カバー5253|急落と急騰同じゲームが生んだ正反対の株価
ストップ高の朝
7月27日、東証グロース市場でカバー株式会社の株価が一時、制限値幅の上限となるストップ高水準まで買われました。前週末比300円、率にして22.22%高の1650円です。材料は自社開発のスマートフォン向けリズムゲーム「hololive Dreams」、通称ホロドリが100万ダウンロードを突破し、App StoreとGoogle Playの両セールスランキングで首位を獲得したことでした。

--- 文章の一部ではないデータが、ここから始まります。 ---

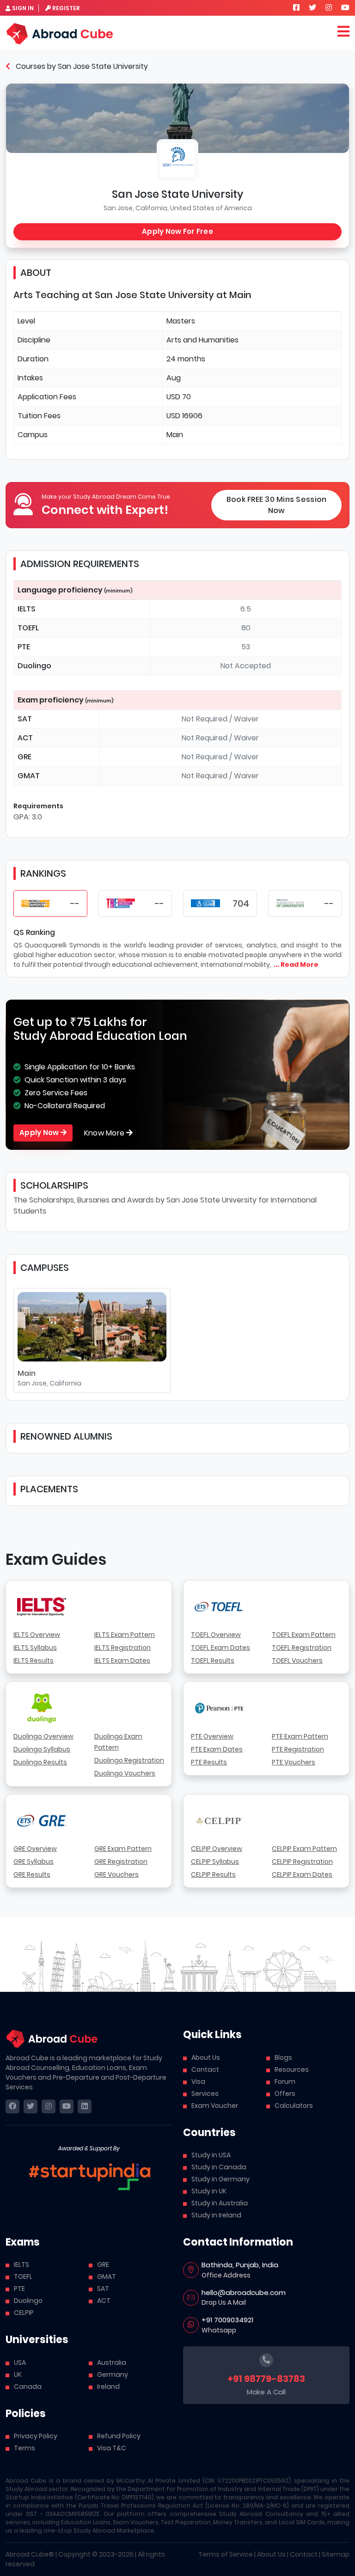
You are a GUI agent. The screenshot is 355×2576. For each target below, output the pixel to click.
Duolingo (28, 2300)
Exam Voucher (214, 2105)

しかし同じこのゲームを巡って、株価はわずか4日前には正反対の動きを見せていました。7月23日の正式サービス開始直後、カバー株は後場に入って急落し、翌24日には大和証券がライバル銘柄の目標株価を引き下げたことも重なり、大幅続落を記録しています。同じ「ホロドリ」という一つの材料が、なぜ数日のうちに株価を急落させ、そして急騰させたのでしょうか。
「噂で買って事実で売れ」の教訓
gamebizの報道によれば、7月23日の急落は「噂で買って事実で売れ」という相場格言どおりの動きだったと分析されています。ゲームアプリの新作リリース前に株価が先回りして上がり、リリース後にはセールスランキングの順位にかかわらず株価が一時的に大きく下落するという場面は、これまでもたびたび見られてきたパターンです。
実際、7月23日には後場に入って急落し、24日にはトレーダーズ・ウェブが「目先材料出尽くし」との見方が優勢だったと伝えています。事前に株価が上昇していたこともあり、好調な滑り出しにもかかわらず利益確定売りに押される展開でした。この時点で市場は、ゲームの好調な滑り出し自体を、すでに株価に織り込み済みの材料と判断していたことになります。
ところが7月27日、市場の読みは更新されました。リリース直後の順位争いという曖昧な材料ではなく、100万ダウンロード突破、そして両ストアでの首位獲得という、より明確で確認可能な実績が新たに示されたのです。トレーダーズ・ウェブは「hololive Dreamsのセルラン1位を好感」と伝えており、材料出尽くしの読みを覆す具体的な数字が投資家の判断を動かしたことが読み取れます。
数字が変えた織り込みの中身
「hololive Dreams」は、女性VTuberグループ「ホロライブ」所属の総勢50人以上のタレントが参加する公式スマートフォンゲームで、株式会社QualiArtsとの共同開発です。リリース記念として15日連続で25曲を追加するキャンペーンや、事前登録者150万人突破を記念したゲーム内アイテム配布も実施されており、コンテンツを継続的に更新する設計になっています。
7月24日時点での急落の材料が「順位争いを演じている」という進行形の憶測だったのに対し、27日の急騰の材料は100万ダウンロードという確定した実測値と、両ストアでの首位獲得という結果です。同じイベントの異なる局面で、市場が反応する材料の性質そのものが、不確かな期待から検証可能な実績へと変わったことが、株価の逆方向の動きを説明しています。
gamebizは記事の中で、今後はセールスランキングの動きだけでなく、カバーとサイバーエージェント両社の決算発表でのコメントが注目されると指摘しています。カバーの決算期は3月で、直近期の売上高は493億3000万円、営業利益70億5600万円でした。ダウンロード数や首位獲得という滑り出しの実績が、実際の課金収益にどう結びつくかは、次の決算という具体的な検証点を待つ必要があります。目先の株価の乱高下は、この一本の実績確認までの過程と見るのが妥当でしょう。